We maintain a 20% scheduling headroom target. This means the cluster should have at least 20% of total allocatable resources unallocated at any time. Below this threshold, we trigger scale-up. This sounds wasteful until you compare it to the cost of an incident caused by a pod that cannot schedule during a traffic spike.
# Prometheus query for scheduling headroom
1 - (
sum(kube_pod_container_resource_requests{resource="cpu"})
/
sum(kube_node_status_allocatable{resource="cpu"})
)
Node Failure Domains and N+2 Planning
If you run 10 nodes and can tolerate losing one, you need 11. If you run across 3 availability zones and need to survive an AZ failure, you need to provision so that any two zones can handle the full workload. This is N+2 planning for a 3-AZ setup.

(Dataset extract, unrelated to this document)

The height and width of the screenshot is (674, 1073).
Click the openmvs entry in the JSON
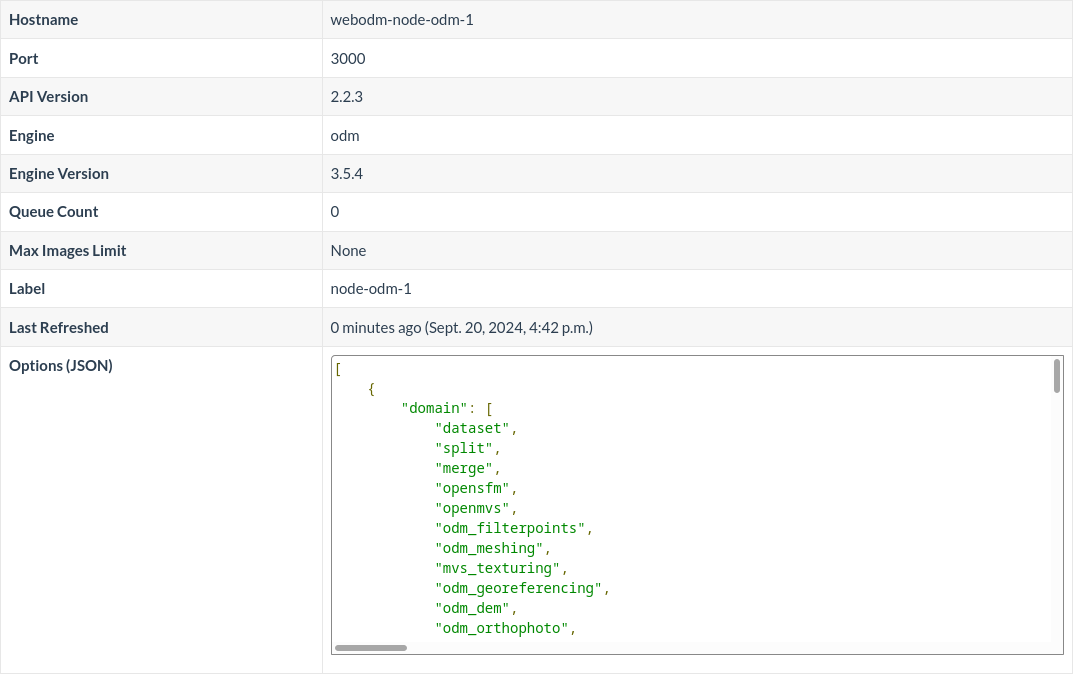(x=471, y=508)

The math is straightforward but often ignored. For a workload requiring 30 CPU cores distributed across 3 AZs, each AZ has 10 cores. To survive one AZ failure, the remaining two AZs need 15 cores each. Total required: 45 cores, not 30. That is a 50% overhead for AZ resilience.
Pod Topology Spread Constraints enforce even distribution:
topologySpreadConstraints:
- maxSkew: 1
topologyKey: topology.kubernetes.io/zone
whenUnsatisfiable: DoNotSchedule
labelSelector:
matchLabels:
app: api-gateway
Burst Capacity vs Sustained Load
Cluster autoscaler adds nodes when pods are pending. But node provisioning takes 2-5 minutes (longer with custom AMIs). If your traffic can spike 3x in 30 seconds, autoscaler alone is not enough.
We use a combination of approaches:
- Overprovisioning pods: Low-priority pause pods that hold capacity. When real pods need resources, the pause pods are evicted and real pods schedule immediately. The autoscaler then replaces the evicted capacity.
- Karpenter provisioners: Faster than cluster autoscaler because they bypass node groups and provision directly via the cloud API. Typical provisioning time: 60-90 seconds.
- HPA with custom metrics: Scale horizontally before CPU saturation. We use queue depth and request latency as scaling signals, which lead load by 30-60 seconds compared to CPU utilization.
Monitoring Utilization vs Allocation
Track both, but understand the difference. Allocation is what the scheduler sees — the sum of resource requests. Utilization is what the nodes actually experience — measured CPU and memory consumption.
The gap between them is your optimization opportunity. A healthy cluster has:
- CPU allocation: 60-80% of allocatable
- CPU utilization: 30-50% of allocatable (sustained), up to 70% during peaks
- Memory allocation: 70-85% of allocatable
- Memory utilization: 60-75% of allocatable
If allocation and utilization are both high, you are running hot and need more capacity. If allocation is high but utilization is low, you are over-requesting and wasting money. If utilization is high but allocation is low, you are under-requesting and risking stability.
Cost Optimization Without Sacrificing Reliability
Spot instances can reduce compute costs by 60-80%, but only for workloads that tolerate interruption. We run batch jobs, development environments, and stateless workers on spot. Stateful workloads, databases, and anything with SLOs stay on on-demand instances.
The key insight: cost optimization and reliability are not opposing forces. Right-sizing reduces cost and improves performance (less noisy neighbor effects). Proper headroom costs money but prevents expensive incidents. The cheapest infrastructure is the kind that does not wake you up at 3 AM.